Le Bernin : un rarissime tirage papale en bronze – Gazette Drouot
Gazette Drouot n° 14
5 avril 2024
ncarnation de la fidélité au Saint-Siège, Mathilde de Canossa fut l’objet, plus de cinq siècles après sa mort, d’une sorte de vénération de la part d’Urbain VIII. Il commandera son effigie au grand sculpteur baroque après avoir fait transférer sa dépouille au Vatican.
Singulière, cette statuette représentant la comtesse Mathilde de Canossa l’est à plus d’un titre. Par son auteur d’abord, le maître de la sculpture baroque Gian Lorenzo Bernini, dit Le Bernin ; par son modèle ensuite, sur lequel nous reviendrons, et enfin par sa nature. «Il est extrêmement rare au XVIIe siècle, qu’un modèle en terre cuite, esquisse de travail pour une réalisation à grande échelle, fasse l’objet de tirages en bronze», explique l’expert Alexandre Lacroix. Mieux encore, «ces bronzes nous font pénétrer dans l’intimité d’un atelier de cette époque, et nous montrent une étape de ce qu’on appellerait aujourd’hui un work in progress, offrant une autre façon de porter son regard sur l’œuvre de l’un des plus grands sculpteurs baroques». Les recherches d’Andrea Bacchi, publiées en 2013, ont permis de dresser un inventaire d’une douzaine de bronzes issus de l’esquisse.
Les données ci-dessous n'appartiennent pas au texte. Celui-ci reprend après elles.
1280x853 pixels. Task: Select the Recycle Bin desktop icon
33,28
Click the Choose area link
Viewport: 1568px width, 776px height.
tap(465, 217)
L’exemplaire présenté ici serait donc le treizième, non
encore répertorié. Si l’on sait que la première statuette a été réalisée à partir de la terre cuite originale, on ne peut néanmoins éliminer la possibilité que les épreuves suivantes aient été fondues à partir du premier tirage en bronze. «Les épreuves connues, toutes fondues du vivant de l’artiste, se distinguent souvent les unes des autres, commente l’expert. Le corpus est homogène mais on remarque des différences notables dans le traitement de la tiare, des cheveux, des drapés, ou des pieds.» Et d’ajouter : «La qualité des fontes, les ciselures ou les patines varient aussi, sans doute en fonction du rang ou du statut social de la personne à qui elles étaient destinées. Elles ont un petit côté “ovni” pour l’époque, surprenant par leur aspect un peu rugueux, non fini.» Ainsi notre exemplaire
conserve-t-il les traces de son modelage. La force morale incarnée Mathilde de Toscane (1046-1115) est une femme pieuse à laquelle le pape Urbain VIII, lui-même né à Florence, voue un véritable culte. Au point de commander au Bernin un monument lui rendant hommage, destiné à la basilique Saint-Pierre de Rome. Il ira jusqu’à ordonner le vol de la dépouille de celle qui – en pleine querelle des investitures – a fait plier en 1077 le futur empereur germanique Henri IV. Il en transfère ensuite les reliques au Vatican en 1644. Il est aujourd’hui acquis –
grâce aux travaux de l’historien d’art allemand Rudolf Wittkower, plus récemment, ceux de l’Italien Andrea Bacchi, co-auteur de trois ouvrages consacrés au Bernin – que le pontife a souhaité acquérir une statuette en bronze pour ses appartements privés et obtenu du sculpteur l’autorisation d’effectuer plusieurs tirages, destinés à être donnés en cadeaux à des proches ou des diplomates. Le Bernin ne peut rien refuser à son principal mécène, qui lui confie la construction de son palais Barberini, et qui intervient pour calmer les esprits lorsque l’artiste est aperçu poursuivant son frère avec une barre de fer dans les rues de Rome. Les cadeaux ont cependant un but qui dépasse la simple générosité du pape : ami et soutien de Galilée lors de son procès, il est vivement attaqué pour sa supposée mollesse envers les hérétiques par le cardinal Borgia, dans un contexte tendu de Contre-Réforme et de diffusion du protestantisme. La figure emblématique de Mathilde de Canossa, restée fidèle jusqu’au bout au Vatican et au pape Grégoire VII, permet de rappeler aux destinataires leurs devoirs et leurs engagements envers l’Église catholique. Le Bernin la drape à l’antique comme pour souligner sa noblesse. Son attitude évoque sa force morale, son «courage viril» gravé en épitaphe sur son tombeau. Elle tient dans ses mains un bâton de commandement, la tiare papale et les clés de saint Pierre.